11 May, 2017
How Deep Reinforcement Learning Will Make Robots Smarter
If you’ve ever taught a dog to sit or shake, you’re familiar with the concept of reinforcement learning. Positive reinforcement is when an animal—or a child, if you’re lucky—learns a desired behavior based on the rewards it receives for the steps it takes to reach the desired outcome. For example, you give your dog a treat for sitting at the door when he needs to go out for a bathroom break, or you give your child a high five—or in my house, $5—when they do well on their spelling test. The subject—in this case, the dog or child—learns which behavior is good or bad based on the response it receives along the way. The same concept can be applied to artificial intelligence (AI).

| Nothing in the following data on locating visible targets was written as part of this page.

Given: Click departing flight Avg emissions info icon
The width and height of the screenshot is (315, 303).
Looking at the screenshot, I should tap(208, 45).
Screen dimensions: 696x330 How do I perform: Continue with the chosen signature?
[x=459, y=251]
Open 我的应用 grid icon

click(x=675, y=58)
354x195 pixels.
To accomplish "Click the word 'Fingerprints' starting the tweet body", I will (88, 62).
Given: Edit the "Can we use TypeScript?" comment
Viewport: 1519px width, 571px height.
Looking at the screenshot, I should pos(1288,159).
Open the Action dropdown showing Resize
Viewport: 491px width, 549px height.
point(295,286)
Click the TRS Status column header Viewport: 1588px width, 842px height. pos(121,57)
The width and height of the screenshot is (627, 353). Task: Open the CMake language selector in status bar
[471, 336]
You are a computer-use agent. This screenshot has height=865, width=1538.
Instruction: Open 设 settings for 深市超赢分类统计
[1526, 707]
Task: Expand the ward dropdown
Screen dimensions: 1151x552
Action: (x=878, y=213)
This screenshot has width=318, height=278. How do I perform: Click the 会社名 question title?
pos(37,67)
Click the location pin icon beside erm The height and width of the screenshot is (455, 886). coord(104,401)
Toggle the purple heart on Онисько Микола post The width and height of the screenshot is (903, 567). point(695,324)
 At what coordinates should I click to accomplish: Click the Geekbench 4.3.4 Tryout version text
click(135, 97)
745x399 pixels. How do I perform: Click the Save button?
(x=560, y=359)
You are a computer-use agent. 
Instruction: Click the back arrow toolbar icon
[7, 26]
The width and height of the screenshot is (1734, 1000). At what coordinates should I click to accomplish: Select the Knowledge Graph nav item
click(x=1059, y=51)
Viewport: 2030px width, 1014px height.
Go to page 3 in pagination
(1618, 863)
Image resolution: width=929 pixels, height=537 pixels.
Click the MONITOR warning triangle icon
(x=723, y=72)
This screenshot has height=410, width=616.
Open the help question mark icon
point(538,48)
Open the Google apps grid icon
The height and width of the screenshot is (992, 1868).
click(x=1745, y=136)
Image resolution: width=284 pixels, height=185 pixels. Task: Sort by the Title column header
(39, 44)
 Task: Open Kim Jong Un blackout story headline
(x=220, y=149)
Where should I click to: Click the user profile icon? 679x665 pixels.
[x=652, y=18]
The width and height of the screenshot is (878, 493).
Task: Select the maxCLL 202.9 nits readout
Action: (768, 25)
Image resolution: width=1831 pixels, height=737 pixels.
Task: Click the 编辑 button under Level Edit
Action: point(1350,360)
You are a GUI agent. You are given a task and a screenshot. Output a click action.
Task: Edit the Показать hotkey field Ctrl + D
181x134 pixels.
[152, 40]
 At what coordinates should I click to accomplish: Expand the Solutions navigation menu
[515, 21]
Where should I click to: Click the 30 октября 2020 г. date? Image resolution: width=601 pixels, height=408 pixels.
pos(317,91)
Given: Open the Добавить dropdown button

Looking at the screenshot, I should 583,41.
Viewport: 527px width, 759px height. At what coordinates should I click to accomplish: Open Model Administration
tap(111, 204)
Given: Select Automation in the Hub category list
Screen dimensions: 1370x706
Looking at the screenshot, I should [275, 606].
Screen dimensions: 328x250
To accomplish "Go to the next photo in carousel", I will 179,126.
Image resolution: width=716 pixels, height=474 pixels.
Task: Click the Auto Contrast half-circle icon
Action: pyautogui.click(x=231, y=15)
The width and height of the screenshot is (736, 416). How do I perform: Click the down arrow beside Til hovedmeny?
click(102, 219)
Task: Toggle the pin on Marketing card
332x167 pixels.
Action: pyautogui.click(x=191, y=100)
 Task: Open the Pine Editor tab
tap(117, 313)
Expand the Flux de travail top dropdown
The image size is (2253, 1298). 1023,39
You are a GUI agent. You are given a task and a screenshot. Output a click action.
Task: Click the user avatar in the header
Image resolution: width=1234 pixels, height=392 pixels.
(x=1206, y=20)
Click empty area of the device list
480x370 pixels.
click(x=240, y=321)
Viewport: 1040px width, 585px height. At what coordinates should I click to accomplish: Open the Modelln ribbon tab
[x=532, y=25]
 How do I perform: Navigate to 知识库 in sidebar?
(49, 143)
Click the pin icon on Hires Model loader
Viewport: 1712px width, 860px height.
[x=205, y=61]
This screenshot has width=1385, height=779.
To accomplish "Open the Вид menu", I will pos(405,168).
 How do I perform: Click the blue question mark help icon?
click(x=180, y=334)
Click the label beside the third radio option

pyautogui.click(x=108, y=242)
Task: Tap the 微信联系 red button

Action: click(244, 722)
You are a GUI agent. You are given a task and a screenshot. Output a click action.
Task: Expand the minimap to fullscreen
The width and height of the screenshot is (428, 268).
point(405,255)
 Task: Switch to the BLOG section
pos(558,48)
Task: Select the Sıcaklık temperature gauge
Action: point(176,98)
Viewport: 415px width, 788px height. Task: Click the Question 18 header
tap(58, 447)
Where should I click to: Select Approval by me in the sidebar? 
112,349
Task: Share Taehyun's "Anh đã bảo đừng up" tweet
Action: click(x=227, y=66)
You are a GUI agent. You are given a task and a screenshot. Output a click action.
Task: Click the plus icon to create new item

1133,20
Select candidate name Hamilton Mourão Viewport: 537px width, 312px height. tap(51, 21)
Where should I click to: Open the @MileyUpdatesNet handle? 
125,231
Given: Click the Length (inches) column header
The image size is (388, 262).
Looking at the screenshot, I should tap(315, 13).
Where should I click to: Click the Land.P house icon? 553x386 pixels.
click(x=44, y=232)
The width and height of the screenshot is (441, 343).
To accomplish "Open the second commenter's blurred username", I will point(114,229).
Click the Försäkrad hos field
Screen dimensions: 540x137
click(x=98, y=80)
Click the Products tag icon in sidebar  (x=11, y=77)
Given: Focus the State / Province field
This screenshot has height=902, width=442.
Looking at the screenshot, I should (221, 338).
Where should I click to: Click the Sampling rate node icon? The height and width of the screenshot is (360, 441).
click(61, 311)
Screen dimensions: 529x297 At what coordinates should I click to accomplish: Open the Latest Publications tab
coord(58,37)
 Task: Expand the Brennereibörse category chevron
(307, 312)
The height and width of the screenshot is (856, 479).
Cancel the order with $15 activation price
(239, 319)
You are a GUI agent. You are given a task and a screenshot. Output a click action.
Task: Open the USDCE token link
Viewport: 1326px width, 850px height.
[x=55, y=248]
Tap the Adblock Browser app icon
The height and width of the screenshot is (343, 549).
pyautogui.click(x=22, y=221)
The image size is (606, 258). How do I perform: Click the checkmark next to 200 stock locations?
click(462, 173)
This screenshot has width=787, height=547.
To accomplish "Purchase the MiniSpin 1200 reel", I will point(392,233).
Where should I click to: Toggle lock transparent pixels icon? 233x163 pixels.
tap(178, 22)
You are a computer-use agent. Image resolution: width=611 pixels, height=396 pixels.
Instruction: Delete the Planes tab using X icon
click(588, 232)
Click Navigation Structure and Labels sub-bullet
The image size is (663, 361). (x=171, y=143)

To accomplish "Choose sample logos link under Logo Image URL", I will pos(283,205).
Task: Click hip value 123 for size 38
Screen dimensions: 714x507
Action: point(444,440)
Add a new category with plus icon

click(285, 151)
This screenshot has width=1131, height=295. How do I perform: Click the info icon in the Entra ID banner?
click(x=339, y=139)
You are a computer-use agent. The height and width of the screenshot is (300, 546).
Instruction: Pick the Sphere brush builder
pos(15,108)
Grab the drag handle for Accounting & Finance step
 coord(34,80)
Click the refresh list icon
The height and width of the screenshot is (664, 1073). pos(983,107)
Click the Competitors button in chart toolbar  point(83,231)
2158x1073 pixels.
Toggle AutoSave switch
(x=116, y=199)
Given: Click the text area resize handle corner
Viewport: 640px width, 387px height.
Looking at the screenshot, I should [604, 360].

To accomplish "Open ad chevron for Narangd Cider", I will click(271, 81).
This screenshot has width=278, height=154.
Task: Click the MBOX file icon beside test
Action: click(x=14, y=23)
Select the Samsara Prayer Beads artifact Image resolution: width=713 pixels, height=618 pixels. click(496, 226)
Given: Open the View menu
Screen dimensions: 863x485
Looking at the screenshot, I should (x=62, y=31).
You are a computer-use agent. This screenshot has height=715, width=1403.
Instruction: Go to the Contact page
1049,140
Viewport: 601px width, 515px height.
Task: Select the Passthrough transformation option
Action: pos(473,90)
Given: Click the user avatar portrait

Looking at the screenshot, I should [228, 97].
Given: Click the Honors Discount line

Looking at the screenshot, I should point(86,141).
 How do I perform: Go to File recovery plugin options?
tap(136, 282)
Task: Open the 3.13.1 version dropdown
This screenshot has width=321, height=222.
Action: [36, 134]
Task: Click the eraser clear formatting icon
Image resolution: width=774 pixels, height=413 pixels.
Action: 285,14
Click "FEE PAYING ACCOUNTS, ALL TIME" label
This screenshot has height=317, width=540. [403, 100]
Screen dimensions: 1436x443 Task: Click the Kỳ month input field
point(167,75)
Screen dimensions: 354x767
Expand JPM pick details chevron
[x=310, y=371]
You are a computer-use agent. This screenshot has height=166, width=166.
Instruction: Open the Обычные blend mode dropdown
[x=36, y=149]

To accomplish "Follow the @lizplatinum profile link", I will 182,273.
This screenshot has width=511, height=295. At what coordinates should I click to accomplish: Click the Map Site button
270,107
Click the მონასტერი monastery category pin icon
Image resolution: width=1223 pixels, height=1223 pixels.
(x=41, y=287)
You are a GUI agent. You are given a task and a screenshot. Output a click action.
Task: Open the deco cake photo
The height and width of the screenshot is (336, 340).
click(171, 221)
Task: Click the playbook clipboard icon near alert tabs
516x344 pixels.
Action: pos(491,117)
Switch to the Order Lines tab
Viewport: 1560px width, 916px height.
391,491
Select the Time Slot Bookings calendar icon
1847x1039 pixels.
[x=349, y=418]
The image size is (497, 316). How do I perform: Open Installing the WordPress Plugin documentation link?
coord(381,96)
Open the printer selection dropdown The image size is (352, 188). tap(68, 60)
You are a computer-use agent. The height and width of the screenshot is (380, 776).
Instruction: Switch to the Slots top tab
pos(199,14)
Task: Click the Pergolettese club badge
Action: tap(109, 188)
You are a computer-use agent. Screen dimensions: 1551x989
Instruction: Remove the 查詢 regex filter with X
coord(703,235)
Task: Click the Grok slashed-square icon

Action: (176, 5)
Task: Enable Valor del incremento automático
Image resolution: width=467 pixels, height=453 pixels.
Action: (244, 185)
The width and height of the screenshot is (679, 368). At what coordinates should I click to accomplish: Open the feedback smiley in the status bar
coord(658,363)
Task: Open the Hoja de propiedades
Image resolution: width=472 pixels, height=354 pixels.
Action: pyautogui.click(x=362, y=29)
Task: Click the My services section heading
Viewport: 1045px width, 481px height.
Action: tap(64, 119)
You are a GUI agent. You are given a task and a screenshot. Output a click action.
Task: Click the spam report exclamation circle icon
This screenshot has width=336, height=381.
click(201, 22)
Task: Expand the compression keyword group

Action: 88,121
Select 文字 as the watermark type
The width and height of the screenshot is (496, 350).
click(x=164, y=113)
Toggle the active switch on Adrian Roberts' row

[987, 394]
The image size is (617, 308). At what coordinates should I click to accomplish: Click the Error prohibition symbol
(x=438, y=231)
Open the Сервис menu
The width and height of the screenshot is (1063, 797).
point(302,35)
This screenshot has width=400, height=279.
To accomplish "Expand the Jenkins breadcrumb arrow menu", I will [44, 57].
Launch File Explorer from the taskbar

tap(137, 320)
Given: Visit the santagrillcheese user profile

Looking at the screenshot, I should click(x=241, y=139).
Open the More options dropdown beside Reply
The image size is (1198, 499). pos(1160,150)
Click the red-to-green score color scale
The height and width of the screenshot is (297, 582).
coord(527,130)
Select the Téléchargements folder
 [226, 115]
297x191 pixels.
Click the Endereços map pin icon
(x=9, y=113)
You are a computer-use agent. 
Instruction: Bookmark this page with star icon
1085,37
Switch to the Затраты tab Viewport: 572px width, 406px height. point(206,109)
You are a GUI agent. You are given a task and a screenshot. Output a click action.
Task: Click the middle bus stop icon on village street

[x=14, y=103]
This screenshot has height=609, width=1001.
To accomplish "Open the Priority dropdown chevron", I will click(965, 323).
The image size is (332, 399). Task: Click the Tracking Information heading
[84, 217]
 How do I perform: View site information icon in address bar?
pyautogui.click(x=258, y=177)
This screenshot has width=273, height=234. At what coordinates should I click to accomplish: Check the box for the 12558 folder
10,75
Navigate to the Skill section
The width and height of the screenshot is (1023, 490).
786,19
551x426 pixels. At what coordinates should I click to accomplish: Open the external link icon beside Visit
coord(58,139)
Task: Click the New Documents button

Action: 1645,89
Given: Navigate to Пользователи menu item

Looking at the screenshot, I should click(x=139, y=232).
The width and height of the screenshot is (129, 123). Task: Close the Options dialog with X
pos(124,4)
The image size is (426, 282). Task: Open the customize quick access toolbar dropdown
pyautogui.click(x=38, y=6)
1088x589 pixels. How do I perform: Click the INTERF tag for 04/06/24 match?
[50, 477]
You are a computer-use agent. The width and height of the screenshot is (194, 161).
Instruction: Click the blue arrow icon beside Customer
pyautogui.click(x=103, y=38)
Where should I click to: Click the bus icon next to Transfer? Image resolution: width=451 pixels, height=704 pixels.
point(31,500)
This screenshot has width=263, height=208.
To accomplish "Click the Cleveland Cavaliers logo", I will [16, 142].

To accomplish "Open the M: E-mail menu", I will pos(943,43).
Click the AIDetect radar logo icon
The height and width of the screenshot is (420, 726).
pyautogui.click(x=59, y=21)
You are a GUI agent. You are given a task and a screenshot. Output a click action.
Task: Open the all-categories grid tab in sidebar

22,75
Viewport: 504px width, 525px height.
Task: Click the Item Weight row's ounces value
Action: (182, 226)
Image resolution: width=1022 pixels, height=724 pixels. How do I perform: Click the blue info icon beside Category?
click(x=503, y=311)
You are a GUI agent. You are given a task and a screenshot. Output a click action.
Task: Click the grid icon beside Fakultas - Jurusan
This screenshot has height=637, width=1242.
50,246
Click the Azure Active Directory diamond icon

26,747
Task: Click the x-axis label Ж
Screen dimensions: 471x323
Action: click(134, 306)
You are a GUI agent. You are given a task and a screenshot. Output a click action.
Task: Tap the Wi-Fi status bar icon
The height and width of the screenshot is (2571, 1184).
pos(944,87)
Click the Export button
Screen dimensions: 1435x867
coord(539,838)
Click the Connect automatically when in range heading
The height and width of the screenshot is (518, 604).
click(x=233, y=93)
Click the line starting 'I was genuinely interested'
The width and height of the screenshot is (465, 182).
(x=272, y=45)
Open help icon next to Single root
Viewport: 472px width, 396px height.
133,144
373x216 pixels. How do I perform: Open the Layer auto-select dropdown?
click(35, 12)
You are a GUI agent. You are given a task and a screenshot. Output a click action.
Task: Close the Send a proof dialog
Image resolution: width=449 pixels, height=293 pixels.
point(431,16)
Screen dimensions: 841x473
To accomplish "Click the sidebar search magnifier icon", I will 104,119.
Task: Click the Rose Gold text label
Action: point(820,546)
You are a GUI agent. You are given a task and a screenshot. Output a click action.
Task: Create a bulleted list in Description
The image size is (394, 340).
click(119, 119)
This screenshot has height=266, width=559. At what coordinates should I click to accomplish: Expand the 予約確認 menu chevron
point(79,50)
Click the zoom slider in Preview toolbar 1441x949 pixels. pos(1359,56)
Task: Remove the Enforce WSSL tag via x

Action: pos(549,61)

Historically, one of the flaws of AI is traditionally, machines and computer programs can’t learn from their mistakes. Instead, they rely on a complex set of data that helps them recognize words, things, and missions. Rather than learning by trial and error, like humans do, they refer to their internal set of hard-coded “instructions” to determine right and wrong. And while deep learning allows them to be reprogrammed with mass amounts of new data to achieve better outcomes, they can’t improve those outcomes on their own. This process, also called “supervised learning” requires extensive involvement on the part of the programmer. That’s where reinforcement learning comes in. Recently, tech giants like Alphabet, and Google have been working to teach artificial intelligence programs to think for themselves through reinforcement learning. In other words, they’re helping them solve perceived problems, “rather than being taught what solutions look like.”